**TEXT SHOWN:**
With the establishment of a standing U.S. force for the Cold War after World War II, the reserves came to be looked on as an expansion base for another European war.1 However, in 1950, the United States was faced with a new contingency: a “limited war” on the Korean peninsula. Reservists accounted for more than one-third of the first-year mobilization for that war, which lasted until 1953.
But the Vietnam War changed military policy toward use of the reserves. First, the manpower supply available in the baby-boom generation for conscription was deemed ample for the war effort. Second, Presidents Kennedy and Johnson wanted to communicate to the American people their intent to limit U.S. involvement in Vietnam. Thus, the reserves were not mobilized during the Vietnam War except as symbolic responses to the Pueblo incident and the Tet offensive in 1968.

**Rows for finding displayed items:**
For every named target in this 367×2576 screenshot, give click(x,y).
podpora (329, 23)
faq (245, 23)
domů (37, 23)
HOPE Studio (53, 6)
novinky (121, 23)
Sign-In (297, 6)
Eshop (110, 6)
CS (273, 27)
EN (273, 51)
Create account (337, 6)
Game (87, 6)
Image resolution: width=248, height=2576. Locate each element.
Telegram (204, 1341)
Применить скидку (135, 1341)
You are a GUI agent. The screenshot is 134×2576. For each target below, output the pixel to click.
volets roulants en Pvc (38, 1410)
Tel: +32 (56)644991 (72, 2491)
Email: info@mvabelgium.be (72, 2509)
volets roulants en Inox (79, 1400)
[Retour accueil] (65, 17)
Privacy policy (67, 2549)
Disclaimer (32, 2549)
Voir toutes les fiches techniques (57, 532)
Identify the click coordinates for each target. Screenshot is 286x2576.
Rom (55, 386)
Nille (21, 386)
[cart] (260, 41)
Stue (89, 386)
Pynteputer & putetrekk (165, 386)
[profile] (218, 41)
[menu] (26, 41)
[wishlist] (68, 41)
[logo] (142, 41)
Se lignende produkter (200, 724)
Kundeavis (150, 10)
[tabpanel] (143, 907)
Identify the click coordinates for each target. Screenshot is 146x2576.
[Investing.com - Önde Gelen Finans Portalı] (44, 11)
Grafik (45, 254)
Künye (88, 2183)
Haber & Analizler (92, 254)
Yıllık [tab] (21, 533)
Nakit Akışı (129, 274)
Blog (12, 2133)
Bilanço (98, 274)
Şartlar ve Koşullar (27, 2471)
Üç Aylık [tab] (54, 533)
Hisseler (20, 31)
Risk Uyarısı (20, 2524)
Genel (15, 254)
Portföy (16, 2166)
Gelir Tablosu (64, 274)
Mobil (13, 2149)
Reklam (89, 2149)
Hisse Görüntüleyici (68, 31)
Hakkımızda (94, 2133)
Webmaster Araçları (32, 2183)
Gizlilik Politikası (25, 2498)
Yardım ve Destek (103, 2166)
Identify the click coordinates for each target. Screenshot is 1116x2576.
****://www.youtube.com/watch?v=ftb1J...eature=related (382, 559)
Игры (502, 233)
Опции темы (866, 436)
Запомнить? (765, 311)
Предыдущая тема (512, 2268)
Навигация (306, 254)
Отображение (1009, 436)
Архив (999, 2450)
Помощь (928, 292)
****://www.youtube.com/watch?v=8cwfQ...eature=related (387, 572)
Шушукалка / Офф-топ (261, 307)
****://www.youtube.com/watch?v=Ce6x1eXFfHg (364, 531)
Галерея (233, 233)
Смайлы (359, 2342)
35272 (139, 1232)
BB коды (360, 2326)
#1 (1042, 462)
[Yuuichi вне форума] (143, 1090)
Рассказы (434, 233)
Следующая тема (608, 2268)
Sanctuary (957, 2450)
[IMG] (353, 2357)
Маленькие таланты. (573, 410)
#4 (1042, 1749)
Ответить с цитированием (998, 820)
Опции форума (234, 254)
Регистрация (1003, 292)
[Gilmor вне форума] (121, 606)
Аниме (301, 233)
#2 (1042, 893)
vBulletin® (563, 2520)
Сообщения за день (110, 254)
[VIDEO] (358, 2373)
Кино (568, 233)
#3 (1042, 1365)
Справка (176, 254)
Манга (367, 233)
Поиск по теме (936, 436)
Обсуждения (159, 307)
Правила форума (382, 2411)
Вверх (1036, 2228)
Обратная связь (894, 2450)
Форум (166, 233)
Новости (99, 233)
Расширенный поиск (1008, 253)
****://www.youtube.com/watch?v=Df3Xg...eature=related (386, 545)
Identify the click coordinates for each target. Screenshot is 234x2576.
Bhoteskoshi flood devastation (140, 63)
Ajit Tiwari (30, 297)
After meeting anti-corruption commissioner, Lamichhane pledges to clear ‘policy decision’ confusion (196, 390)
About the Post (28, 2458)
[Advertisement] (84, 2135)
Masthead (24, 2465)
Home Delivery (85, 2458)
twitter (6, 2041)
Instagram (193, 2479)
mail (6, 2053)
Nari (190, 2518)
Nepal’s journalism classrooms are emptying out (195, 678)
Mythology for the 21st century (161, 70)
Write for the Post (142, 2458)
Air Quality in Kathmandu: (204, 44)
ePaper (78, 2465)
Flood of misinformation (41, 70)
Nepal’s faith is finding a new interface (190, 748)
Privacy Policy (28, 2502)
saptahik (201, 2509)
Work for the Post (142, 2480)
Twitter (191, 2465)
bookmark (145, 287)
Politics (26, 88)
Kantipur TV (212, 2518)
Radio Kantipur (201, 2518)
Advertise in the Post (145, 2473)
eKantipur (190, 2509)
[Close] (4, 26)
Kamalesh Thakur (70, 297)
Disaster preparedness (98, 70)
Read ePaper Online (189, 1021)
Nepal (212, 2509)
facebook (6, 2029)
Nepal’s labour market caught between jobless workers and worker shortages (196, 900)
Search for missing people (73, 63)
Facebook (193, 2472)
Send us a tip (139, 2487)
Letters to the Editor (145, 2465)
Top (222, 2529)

**COMPLETE THE FOLLOWING:**
(a) In the passage on U.S. military reserves, what share of the first-year mobilization for the Korean War came from reservists?
(b) Rewrite the passage on U.S. military reserves, starting with "With the establishment" and going on through "offensive in 1968.", with "reserves" changed to "reserve components".
These rows have no connection to the passage on U.S. military reserves.

**SOLVED TASKS:**
(a) More than one-third.

(b)
With the establishment of a standing U.S. force for the Cold War after World War II, the reserve components came to be looked on as an expansion base for another European war.1 However, in 1950, the United States was faced with a new contingency: a “limited war” on the Korean peninsula. Reservists accounted for more than one-third of the first-year mobilization for that war, which lasted until 1953.
But the Vietnam War changed military policy toward use of the reserve components. First, the manpower supply available in the baby-boom generation for conscription was deemed ample for the war effort. Second, Presidents Kennedy and Johnson wanted to communicate to the American people their intent to limit U.S. involvement in Vietnam. Thus, the reserve components were not mobilized during the Vietnam War except as symbolic responses to the Pueblo incident and the Tet offensive in 1968.